2. Ed Zitron’s Interview on Adam Conover’s Factually! Podcast

Ed Zitron is a former games journalist, now outspoken tech critic, whose newsletter Where’s Your Ed At? reads like the sermons of John the Baptist prophesying doom in the digital desert. In my Discord, he’s become a patron saint of a channel devoted to enshittification, where we post stories mourning the rapid decay of the internet. Recently he appeared on Factually! with Adam Conover, one of my favorite podcasts, to rant about the failed promise of AI and how it’s being shoehorned into everyday life—not to solve the problems of consumers, but to perpetuate the infinite growth model of tech companies that, in the end, is an ouroboros that will eat itself alive.

Zitron is coming out with a book in late 2026 called Why Everything Stopped Working, but until then, I can’t recommend his newsletter enough.

3. The Movie Conclave

Oscar season holds no fascination for me (except that once there’s a super cut of Conan’s jokes on YouTube, I’m sure I’ll be indulging). But the Best Picture category does give me a solid yearly menu for movie watching, and for me Conclave was inevitably going to be the main course. I watched this movie as all great films should be seen, of course: on a touchscreen embedded in the back of an airplane seat with disposable aux-cord headphones, reeling from week-long jet lag. Add a bag of popcorn, and you’re practically in your local multiplex.

Like a version of 12 Angry Men set in the Vatican, Conclave follows the intrigue surrounding the suspicious death of the Pope, and the political maneuvering of the cardinals hoping to replace him. It’s a tightly scripted mystery with stratospheric performances from the acting titans who fill out its roster, and it serves as an emotional, microcosmic analogy for the philosophies that govern power.

4. Drew Gooden’s “Technology isn’t fun anymore” Video Essay

On the heels of Ed Zitron’s Factually! interview, Drew Gooden’s video essay on the death of technological fun is a little more whimsical.
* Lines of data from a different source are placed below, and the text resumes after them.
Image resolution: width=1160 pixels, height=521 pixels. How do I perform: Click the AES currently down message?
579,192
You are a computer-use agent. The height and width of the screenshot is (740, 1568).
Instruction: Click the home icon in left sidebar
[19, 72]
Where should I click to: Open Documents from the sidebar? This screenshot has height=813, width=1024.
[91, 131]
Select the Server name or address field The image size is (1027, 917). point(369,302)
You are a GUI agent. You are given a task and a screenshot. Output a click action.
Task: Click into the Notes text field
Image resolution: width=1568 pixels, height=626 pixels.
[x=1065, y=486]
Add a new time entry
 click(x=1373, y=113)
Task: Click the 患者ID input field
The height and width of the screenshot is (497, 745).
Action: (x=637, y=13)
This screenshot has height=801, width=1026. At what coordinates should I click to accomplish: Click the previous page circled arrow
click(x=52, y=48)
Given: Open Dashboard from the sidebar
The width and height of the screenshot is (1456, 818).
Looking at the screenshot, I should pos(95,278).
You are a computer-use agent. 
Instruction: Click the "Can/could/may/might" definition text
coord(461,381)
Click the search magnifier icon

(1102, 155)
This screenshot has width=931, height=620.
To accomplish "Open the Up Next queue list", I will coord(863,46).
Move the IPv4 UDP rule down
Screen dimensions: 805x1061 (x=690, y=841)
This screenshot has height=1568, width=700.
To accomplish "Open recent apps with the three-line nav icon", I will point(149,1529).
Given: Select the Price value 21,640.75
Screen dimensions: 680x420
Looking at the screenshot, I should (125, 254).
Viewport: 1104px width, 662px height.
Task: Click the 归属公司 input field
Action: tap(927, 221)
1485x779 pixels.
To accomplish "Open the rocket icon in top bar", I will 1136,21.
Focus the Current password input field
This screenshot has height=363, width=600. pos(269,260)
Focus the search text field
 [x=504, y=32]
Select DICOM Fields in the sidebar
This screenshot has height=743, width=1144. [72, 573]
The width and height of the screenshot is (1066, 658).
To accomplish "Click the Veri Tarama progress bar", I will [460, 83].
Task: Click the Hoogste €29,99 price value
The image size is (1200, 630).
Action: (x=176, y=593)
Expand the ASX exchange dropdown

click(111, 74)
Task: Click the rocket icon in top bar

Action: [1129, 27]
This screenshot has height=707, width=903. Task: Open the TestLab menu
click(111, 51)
But it’s no less of a lamentation about the state of technology, compared to what felt like the halcyon days of growing up Millennial. Gooden muses on the crumbling functionality, hostile UX/UI designs, pervasive ads, unnecessary SaaS models, and predatory surveillance that plague the internet and its technologies in the 2020’s. If there’s a ray of hope in the essay, it’s that we may be retreating to simpler technologies that do the unthinkable: solve a real human problem at a reasonable market price.